The two top leaders of the large field of Republican presidential hopefuls have gotten a warm welcome this week from the friendly crowd at the national convention of the Veterans of Foreign Wars in San Antonio.
Texas Gov. Rick Perry and former Massachusetts Gov. Mitt Romney both boasted of their admiration and support for the military in their speeches, but they sidestepped attacks on each other, saving their vitriol for President Obama.
Romney and Perry used the hawkish crowd of former soldiers, airmen, sailors and Marines to tear into Obama's performance as commander in chief.
"Our involvement in Libya was marked by inadequate clarity of purpose before we began the mission," Romney said Tuesday morning at the Henry B. Gonzalez Convention Center, "and then mission muddle during the operation and ongoing confusion as to our role in the future."
Romney did not serve in the military.
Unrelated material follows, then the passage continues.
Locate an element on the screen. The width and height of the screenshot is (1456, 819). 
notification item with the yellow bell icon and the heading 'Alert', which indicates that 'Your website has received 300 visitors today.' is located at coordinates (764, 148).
Both in his 2008 presidential run and in his current campaign, Romney has pumped up his credentials as a business executive. As such, the war he would wage, he told the crowd, was against the defense bureaucracy.
"As a conservative businessman who spent most of his life in the private sector, I look at ... inefficiency and bloat and I say, 'Let me at it,' " Romney said.
In contrast to Romney, Perry did serve in the military. And in his speech to the veterans group on Monday, he made sure they knew it.
"As a former Air Force pilot, I had the great privilege to fly [tactical] airlifters around the globe from 1972 to 1977," he said. "I know the credo of survivors of war, that [the only] heroes are the ones who never make it home. But in my eyes, you all are heroes — every one of you."
Perry added that he never flew combat missions. He flew C-130s in the United States, the Middle East and Europe and left the Air Force with the rank of captain to return to Texas and farm cotton.
The Texas governor knows he has a steep learning curve on world affairs and national security. The magazine National Review reported that Douglas Feith, undersecretary of defense for policy in the George W. Bush administration, traveled to Austin last month to brief Perry. Former Defense Secretary Donald Rumsfeld confirmed to Politico that he helped organize Perry's foreign policy and defense tutorial.
Perry has, in the past, been comfortable criticizing the president for not doing more to protect the Texas-Mexico border.
In his appearance in San Antonio on Monday, he took on Obama for his handling of multinational forces, but he didn't specify in which conflict.
"We cannot concede the moral authority of our nation to multilateral debating societies," Perry said. "And when our interests are threatened, American soldiers should be led by American commanders."
With Perry as the most recent arrival to the race, the VFW convention was an early opportunity for people to see the two leading GOP candidates back to back.
"I like the governor yesterday much better," said Tom Ferguson, a former Marine from Colonial Heights, Va. "I don't understand all of Mitt's policies or his plans ... but I feel more in tune with the governor from Texas. ... He seemed more personable than Mitt does. Mitt seems like a career politician, as you would say."
An interesting observation, since Perry has held elected office for nearly 27 years and has been governor since the end of the Clinton administration. Romney was governor of Massachusetts for just four years.